- **HOW TO COMPLETE THIS TASK**
Would you reproduce exactly, and only, the lines starting at the one with "Image resolution: width=800" and ending at the last line of the data, with both included? Leave the pictures out.

· · · · ·

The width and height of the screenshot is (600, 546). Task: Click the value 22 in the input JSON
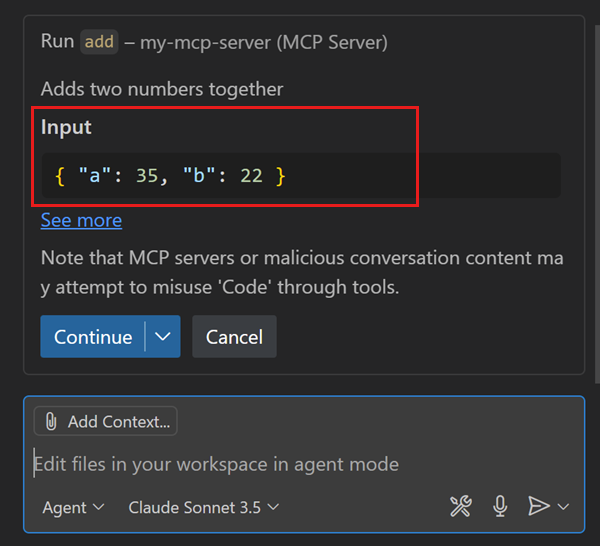tap(251, 176)
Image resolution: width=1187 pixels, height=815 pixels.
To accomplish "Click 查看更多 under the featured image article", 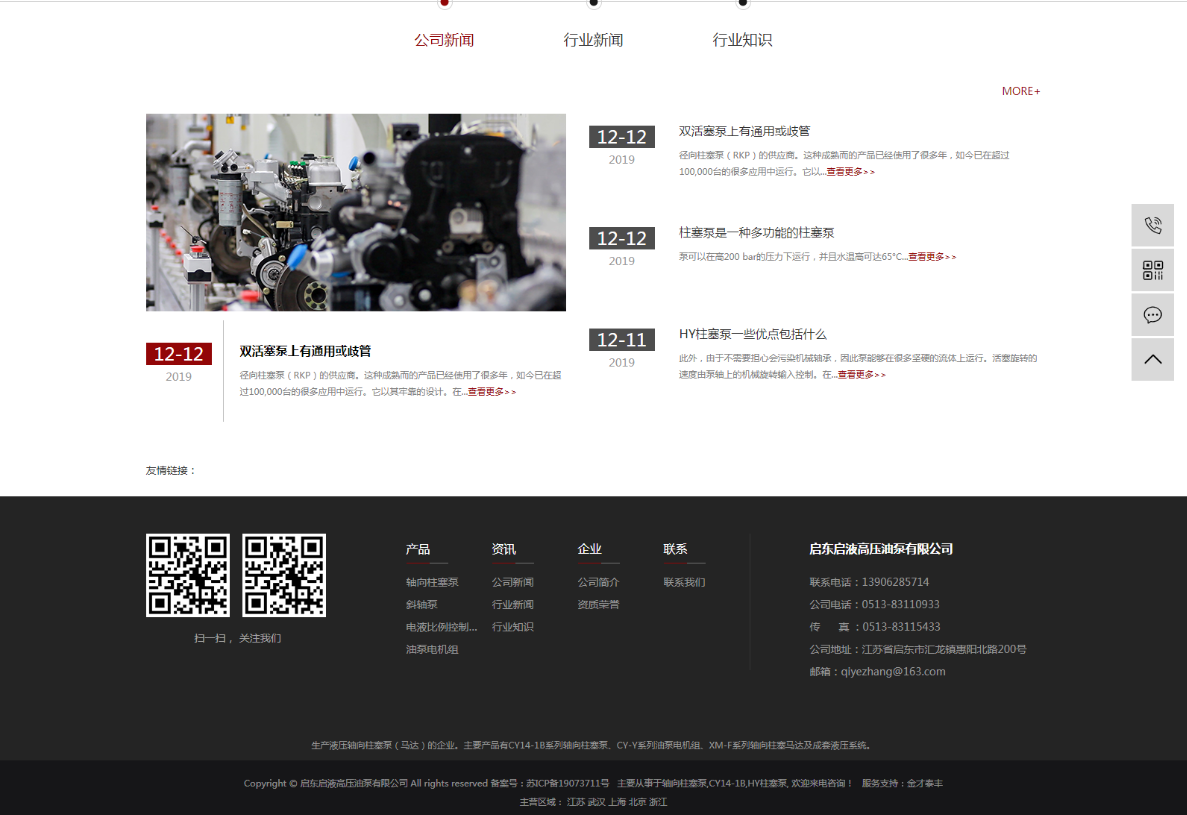I will (491, 392).
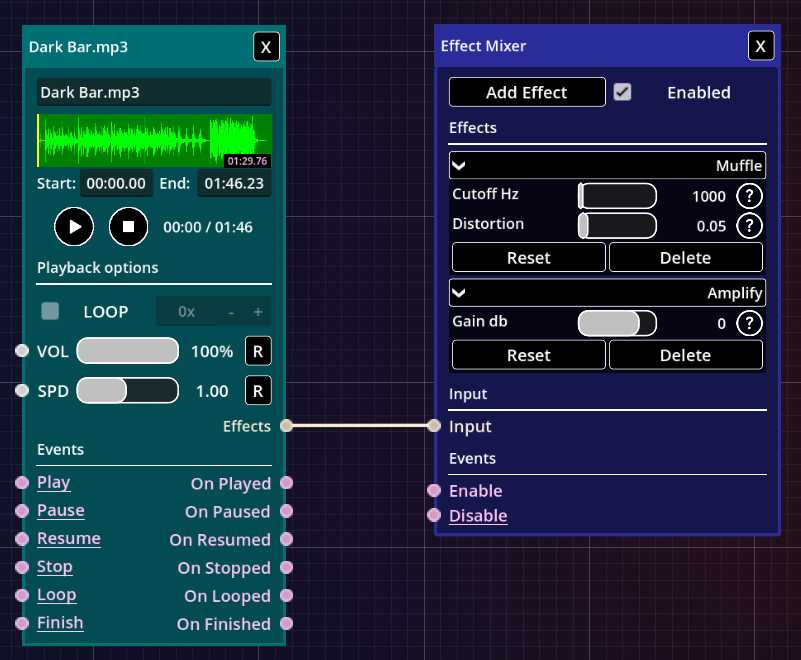Screen dimensions: 801x660
Task: Toggle the LOOP checkbox
Action: [x=50, y=311]
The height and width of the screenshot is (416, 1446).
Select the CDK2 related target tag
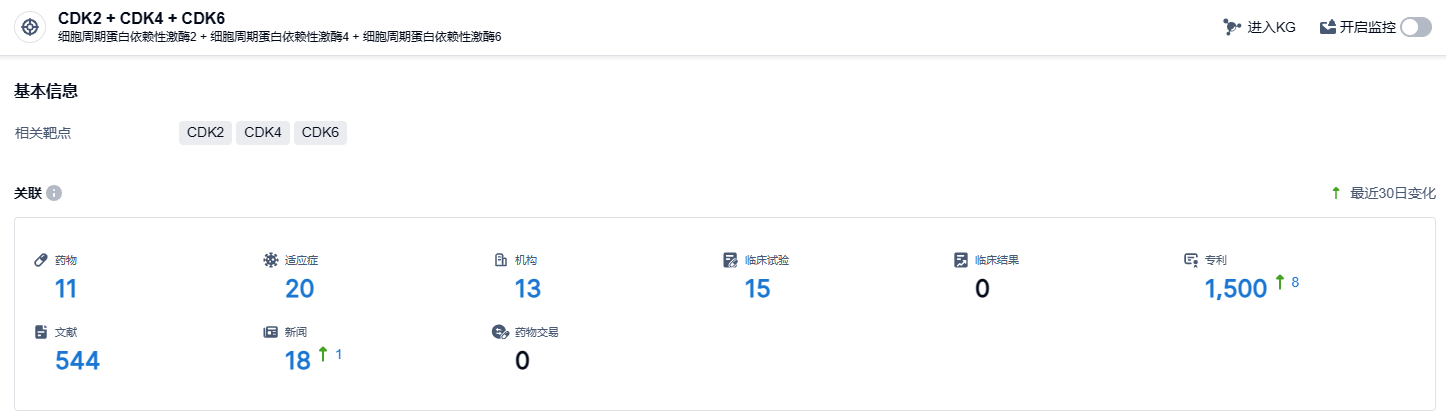(205, 133)
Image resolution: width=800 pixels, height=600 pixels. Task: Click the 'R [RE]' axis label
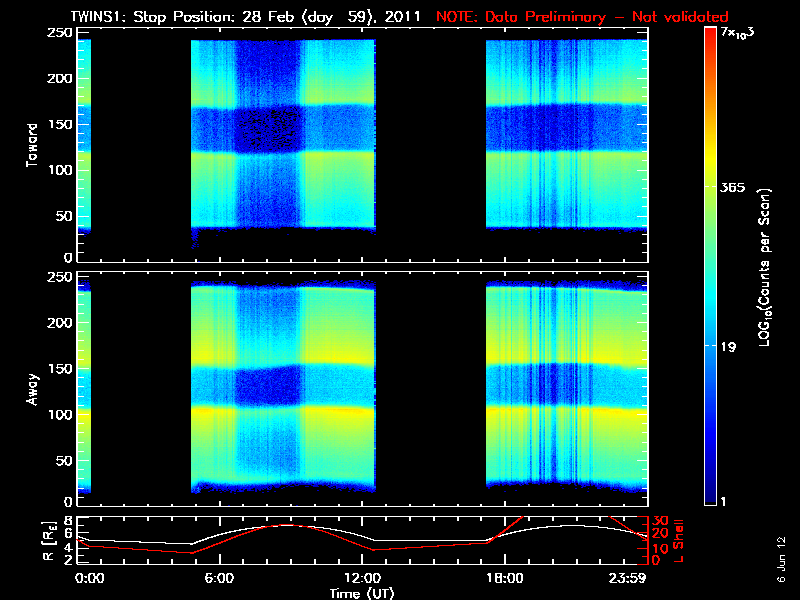point(34,540)
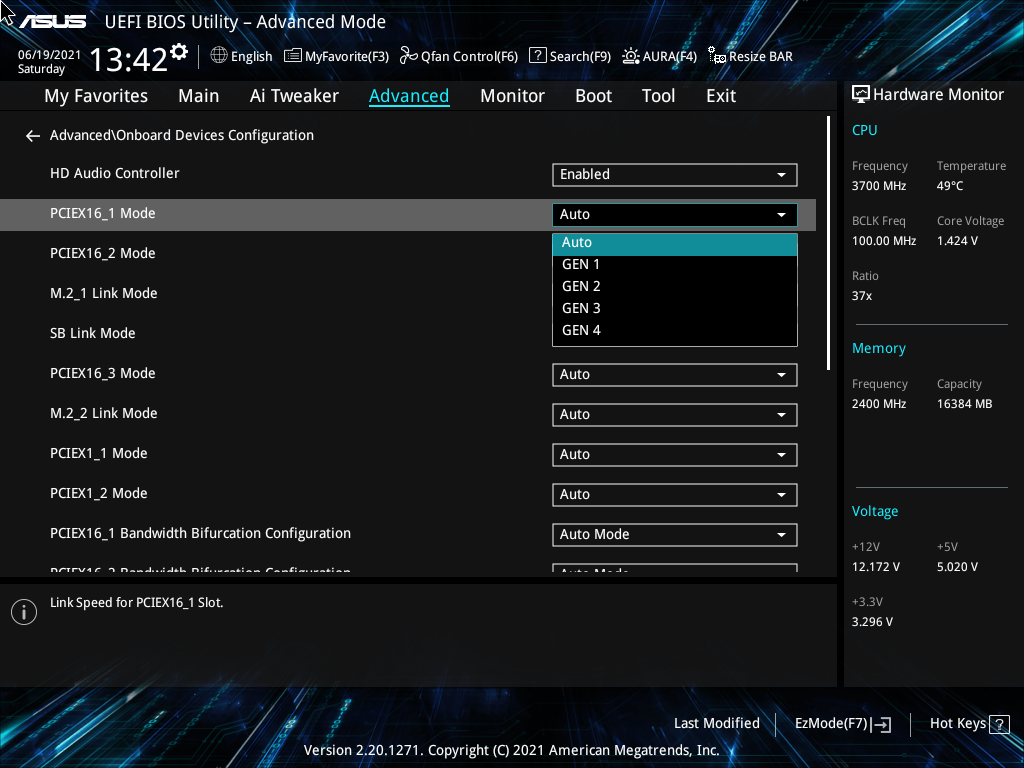Image resolution: width=1024 pixels, height=768 pixels.
Task: Open AURA lighting settings
Action: tap(659, 56)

· · · · ·

- **EXERCISE ANSWER**
Image resolution: width=800 pixels, height=600 pixels. Task: Click the 'R [RE]' axis label
point(34,540)
Image resolution: width=1024 pixels, height=768 pixels.
Task: Open AURA lighting settings
Action: tap(659, 56)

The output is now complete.